Testing State Management
Verify proper state transitions in your agent workflows:
# filepath: tests/test_agents/test_state_management.py
from src.agents.agent_workflow import AgentWorkflow
def test_state_transitions():
graph = AgentWorkflow()
# Initialize state with just the message
# Let the workflow handle initialization of other fields
state = {"message": "Test"}
# Execute workflow
result = graph.invoke(state)
# Verify state changes
assert result["step_count"] > 0
# First check if data exists before asserting its length
assert "data" in result, "Data key missing in result"
assert len(result["data"]) > 0
This test ensures that an agent workflow correctly updates state during execution, validating that step counters increment and data collections grow as expected during processing.
Wrapping Up
Test-driven development provides a solid foundation for building robust LangGraph agents that can handle complex interactions reliably. By following the practices outlined in this guide, you can:
Key Takeaways
- Start with Tests: Writing tests before implementation helps clarify requirements and ensures your agents behave as expected from the beginning.
- Build Incrementally: Add features one at a time with corresponding tests, ensuring each component works correctly before moving to the next.
- Mock External Dependencies: Use pytest’s powerful mocking capabilities to create deterministic tests that don’t rely on external services like OpenAI.
- Monitor Coverage: Regularly check test coverage to identify untested code paths and potential vulnerabilities.
- Structure Tests Logically: Organize tests by functionality and complexity—unit tests for individual components, integration tests for workflows.
Next Steps
To continue improving your LangGraph agent testing:
- Expand Test Cases: Add edge cases and stress tests to ensure your agents handle unexpected inputs gracefully.

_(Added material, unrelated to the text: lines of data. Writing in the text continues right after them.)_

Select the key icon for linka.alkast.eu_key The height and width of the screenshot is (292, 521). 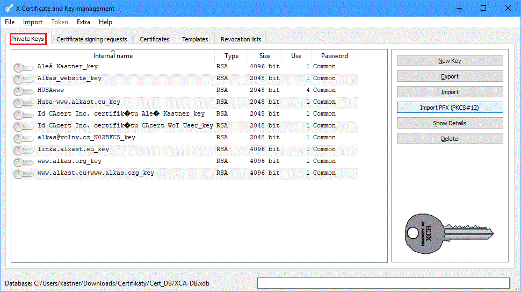click(23, 150)

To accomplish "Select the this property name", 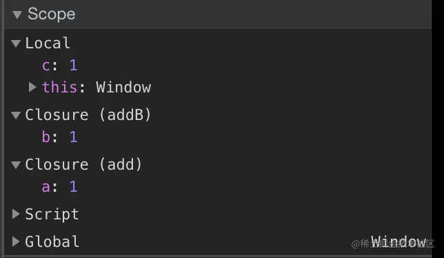I will (x=59, y=87).
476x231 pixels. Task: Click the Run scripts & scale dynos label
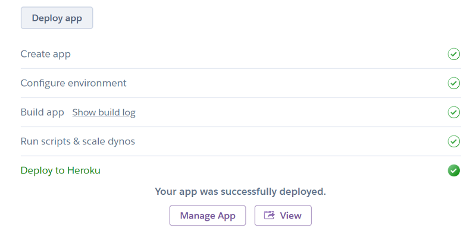tap(78, 141)
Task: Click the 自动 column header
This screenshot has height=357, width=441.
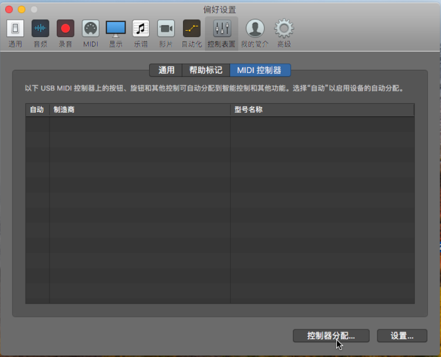Action: (37, 110)
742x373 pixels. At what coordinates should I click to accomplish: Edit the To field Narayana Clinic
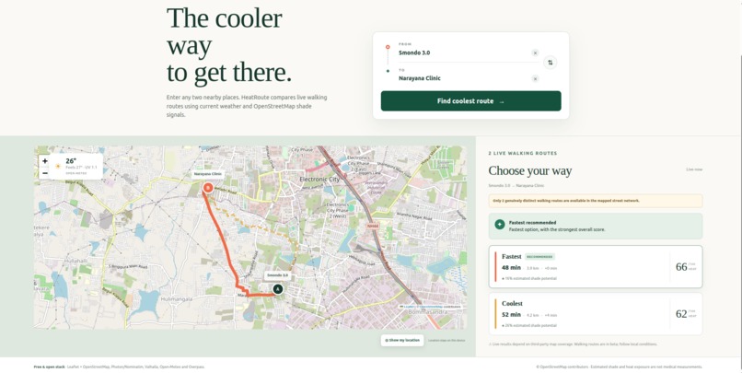[462, 78]
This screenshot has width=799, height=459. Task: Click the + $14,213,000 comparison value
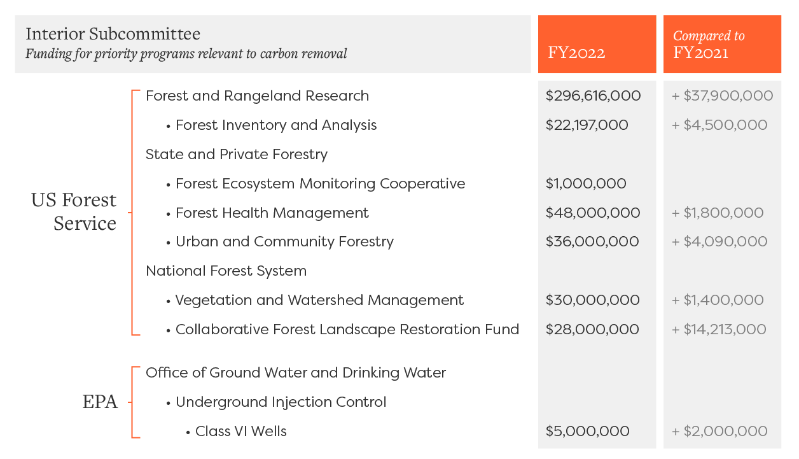[x=719, y=330]
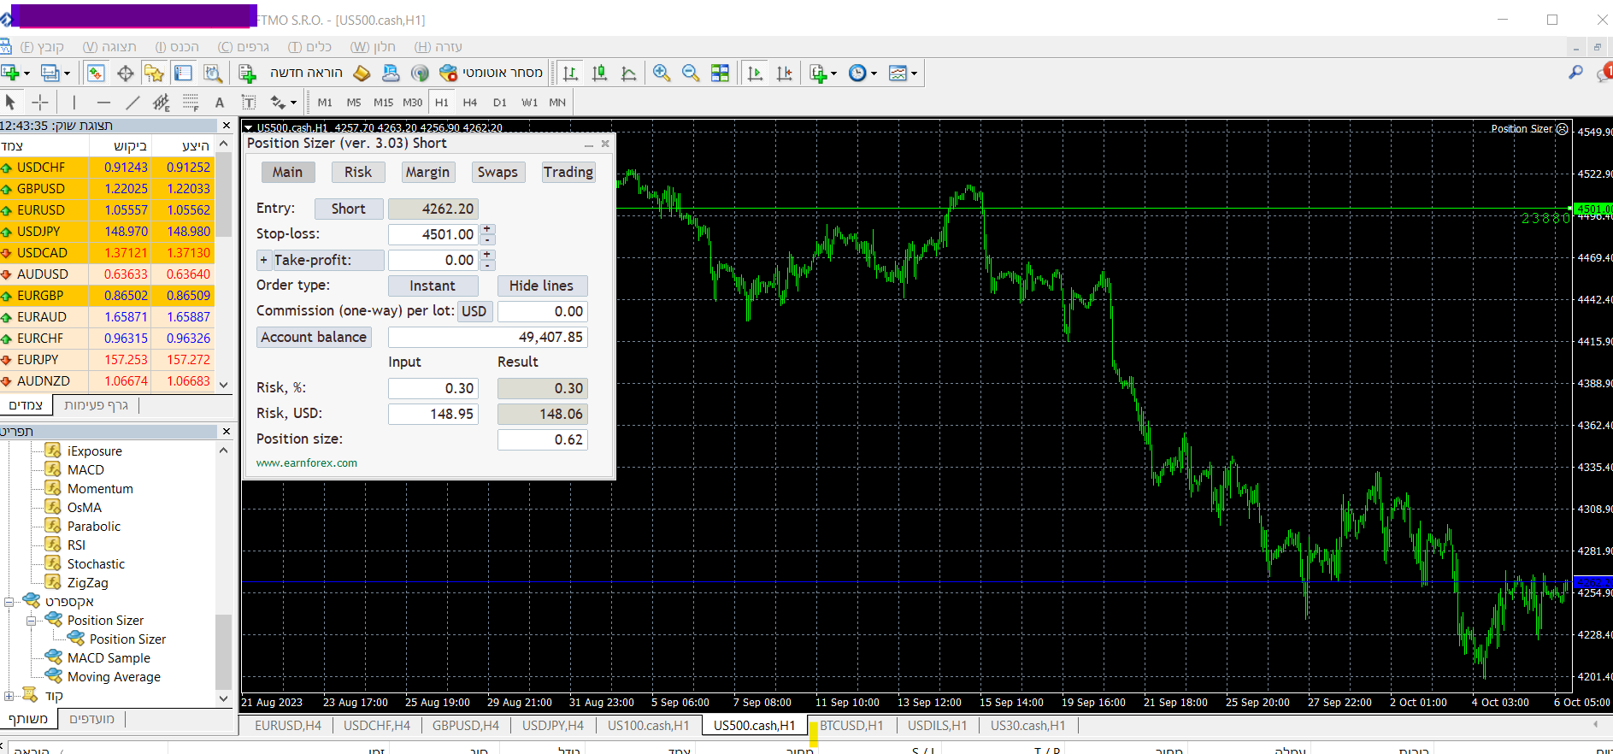Toggle the AutoTrading button
The width and height of the screenshot is (1613, 754).
click(492, 74)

- Performance Profiling: Establish benchmarks for agent performance and monitor them over time.
- Use Property-Based Testing: Consider tools like Hypothesis to generate inputs that might find unexpected bugs.
By embracing test-driven development for LangGraph agents, you’re not just building more reliable systems—you’re creating a development workflow that adapts well to the rapidly evolving landscape of AI agents. Tests serve as living documentation of your agent’s capabilities and constraints, making it easier for teams to collaborate and maintain complex agent systems over time.